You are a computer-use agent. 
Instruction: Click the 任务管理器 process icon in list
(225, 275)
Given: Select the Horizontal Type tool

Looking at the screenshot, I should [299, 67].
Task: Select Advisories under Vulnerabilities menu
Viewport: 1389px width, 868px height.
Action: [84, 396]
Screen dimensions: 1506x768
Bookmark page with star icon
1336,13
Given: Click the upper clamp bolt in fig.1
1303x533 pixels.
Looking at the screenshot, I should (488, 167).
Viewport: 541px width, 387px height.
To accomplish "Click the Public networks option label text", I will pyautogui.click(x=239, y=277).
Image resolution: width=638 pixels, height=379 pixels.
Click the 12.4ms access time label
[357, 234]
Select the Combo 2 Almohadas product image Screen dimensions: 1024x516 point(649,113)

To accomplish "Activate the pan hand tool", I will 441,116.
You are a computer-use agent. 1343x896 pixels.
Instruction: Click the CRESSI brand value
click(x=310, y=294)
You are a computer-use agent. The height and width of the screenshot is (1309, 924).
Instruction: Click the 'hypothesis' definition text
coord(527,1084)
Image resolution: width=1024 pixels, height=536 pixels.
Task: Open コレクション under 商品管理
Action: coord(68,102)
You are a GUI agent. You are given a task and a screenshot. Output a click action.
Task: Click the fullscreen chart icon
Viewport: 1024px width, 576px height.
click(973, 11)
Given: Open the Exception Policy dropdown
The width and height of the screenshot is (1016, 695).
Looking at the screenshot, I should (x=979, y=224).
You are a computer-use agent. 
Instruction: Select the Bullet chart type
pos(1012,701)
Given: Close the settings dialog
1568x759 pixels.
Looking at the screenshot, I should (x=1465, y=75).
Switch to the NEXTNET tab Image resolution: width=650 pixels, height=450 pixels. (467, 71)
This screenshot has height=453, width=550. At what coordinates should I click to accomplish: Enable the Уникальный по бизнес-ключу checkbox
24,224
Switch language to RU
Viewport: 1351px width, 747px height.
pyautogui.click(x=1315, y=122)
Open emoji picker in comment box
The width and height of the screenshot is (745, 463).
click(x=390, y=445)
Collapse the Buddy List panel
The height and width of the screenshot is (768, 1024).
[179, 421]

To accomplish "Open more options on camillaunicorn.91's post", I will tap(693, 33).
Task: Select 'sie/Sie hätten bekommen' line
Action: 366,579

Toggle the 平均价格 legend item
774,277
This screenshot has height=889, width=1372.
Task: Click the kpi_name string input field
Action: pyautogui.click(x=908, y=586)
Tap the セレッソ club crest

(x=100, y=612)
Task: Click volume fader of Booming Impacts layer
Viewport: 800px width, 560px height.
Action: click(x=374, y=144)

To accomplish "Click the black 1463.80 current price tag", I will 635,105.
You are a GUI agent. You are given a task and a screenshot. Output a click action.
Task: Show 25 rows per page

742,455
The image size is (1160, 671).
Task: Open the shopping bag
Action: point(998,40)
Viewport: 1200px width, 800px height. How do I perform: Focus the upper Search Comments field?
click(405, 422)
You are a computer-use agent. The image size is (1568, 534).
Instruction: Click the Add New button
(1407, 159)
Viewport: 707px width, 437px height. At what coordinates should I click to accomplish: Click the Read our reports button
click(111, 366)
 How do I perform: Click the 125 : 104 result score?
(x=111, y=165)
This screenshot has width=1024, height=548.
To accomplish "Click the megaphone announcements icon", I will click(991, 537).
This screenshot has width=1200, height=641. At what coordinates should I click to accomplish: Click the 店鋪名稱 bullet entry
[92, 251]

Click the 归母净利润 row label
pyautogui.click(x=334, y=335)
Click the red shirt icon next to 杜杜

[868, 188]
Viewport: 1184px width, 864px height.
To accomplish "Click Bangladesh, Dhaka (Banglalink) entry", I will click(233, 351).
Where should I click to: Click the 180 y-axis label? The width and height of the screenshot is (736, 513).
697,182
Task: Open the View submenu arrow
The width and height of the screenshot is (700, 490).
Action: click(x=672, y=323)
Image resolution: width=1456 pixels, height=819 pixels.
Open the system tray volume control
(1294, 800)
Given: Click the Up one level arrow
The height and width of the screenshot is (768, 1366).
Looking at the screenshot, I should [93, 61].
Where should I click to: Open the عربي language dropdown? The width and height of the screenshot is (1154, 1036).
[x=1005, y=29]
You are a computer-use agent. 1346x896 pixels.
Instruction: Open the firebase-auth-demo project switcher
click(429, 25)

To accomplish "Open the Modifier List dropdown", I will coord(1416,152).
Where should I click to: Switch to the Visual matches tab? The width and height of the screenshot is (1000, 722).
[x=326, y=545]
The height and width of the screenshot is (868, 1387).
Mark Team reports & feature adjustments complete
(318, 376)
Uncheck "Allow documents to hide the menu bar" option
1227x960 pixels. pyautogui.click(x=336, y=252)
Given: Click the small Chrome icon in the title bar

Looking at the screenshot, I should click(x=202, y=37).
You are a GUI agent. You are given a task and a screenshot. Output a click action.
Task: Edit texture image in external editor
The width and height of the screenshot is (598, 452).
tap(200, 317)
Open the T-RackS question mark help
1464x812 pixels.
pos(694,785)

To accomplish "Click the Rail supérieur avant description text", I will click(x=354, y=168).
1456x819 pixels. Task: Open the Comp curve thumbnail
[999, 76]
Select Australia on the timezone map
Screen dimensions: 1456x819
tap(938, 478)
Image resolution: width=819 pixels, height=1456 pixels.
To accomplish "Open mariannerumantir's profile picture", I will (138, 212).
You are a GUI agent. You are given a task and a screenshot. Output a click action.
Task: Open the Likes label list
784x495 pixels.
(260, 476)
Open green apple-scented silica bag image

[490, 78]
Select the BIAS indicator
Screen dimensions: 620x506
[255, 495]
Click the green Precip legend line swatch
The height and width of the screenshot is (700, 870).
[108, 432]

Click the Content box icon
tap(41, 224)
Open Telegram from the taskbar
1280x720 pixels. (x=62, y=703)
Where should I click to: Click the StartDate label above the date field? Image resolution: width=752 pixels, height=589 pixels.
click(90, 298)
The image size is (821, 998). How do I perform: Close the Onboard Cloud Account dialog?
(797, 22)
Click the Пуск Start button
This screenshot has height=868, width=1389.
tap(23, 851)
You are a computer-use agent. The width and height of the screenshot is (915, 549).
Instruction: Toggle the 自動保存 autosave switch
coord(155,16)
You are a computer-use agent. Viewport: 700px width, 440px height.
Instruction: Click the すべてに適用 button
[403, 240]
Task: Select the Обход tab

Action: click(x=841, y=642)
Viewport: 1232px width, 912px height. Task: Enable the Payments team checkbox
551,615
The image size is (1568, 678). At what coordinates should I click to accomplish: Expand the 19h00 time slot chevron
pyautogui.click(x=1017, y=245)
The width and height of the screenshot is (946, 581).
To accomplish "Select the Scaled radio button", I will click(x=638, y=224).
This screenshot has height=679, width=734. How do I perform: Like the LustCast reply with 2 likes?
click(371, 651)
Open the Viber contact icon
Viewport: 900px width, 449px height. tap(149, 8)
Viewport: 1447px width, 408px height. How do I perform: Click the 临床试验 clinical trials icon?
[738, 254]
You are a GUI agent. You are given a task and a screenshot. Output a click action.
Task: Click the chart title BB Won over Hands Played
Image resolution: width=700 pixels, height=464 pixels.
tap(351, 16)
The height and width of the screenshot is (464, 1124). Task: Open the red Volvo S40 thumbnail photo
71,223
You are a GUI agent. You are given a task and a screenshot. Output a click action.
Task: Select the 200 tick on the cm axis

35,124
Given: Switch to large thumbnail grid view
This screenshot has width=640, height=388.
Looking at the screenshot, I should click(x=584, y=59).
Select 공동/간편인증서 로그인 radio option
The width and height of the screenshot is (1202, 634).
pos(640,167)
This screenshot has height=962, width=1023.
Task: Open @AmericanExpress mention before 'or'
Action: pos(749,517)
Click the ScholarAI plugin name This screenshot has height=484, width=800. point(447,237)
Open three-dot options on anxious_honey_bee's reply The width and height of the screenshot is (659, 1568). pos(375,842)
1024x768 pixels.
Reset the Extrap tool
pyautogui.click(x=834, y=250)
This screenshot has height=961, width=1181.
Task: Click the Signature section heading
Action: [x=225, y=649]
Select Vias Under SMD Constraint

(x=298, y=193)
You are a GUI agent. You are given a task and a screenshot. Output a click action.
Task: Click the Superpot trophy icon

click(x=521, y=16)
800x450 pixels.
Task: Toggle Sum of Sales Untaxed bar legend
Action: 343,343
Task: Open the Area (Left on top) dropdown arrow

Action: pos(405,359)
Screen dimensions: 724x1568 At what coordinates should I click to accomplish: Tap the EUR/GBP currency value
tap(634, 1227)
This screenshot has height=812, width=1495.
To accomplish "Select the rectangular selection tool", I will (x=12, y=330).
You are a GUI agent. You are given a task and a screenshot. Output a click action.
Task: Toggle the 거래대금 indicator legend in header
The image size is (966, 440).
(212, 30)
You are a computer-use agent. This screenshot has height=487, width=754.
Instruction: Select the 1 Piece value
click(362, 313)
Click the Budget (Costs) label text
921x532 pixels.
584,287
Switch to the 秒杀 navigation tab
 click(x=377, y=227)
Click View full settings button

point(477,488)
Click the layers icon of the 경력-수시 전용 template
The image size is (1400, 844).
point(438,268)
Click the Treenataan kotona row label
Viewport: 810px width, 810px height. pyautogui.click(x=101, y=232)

GIVEN TASK –
Please copy the lines of the items starting at the line that contains "Switch to the 秒杀 navigation tab" and ending at the last line of the items.

EXERCISE SOLUTION –
Switch to the 秒杀 navigation tab
 click(x=377, y=227)
Click View full settings button

point(477,488)
Click the layers icon of the 경력-수시 전용 template
The image size is (1400, 844).
point(438,268)
Click the Treenataan kotona row label
Viewport: 810px width, 810px height. pyautogui.click(x=101, y=232)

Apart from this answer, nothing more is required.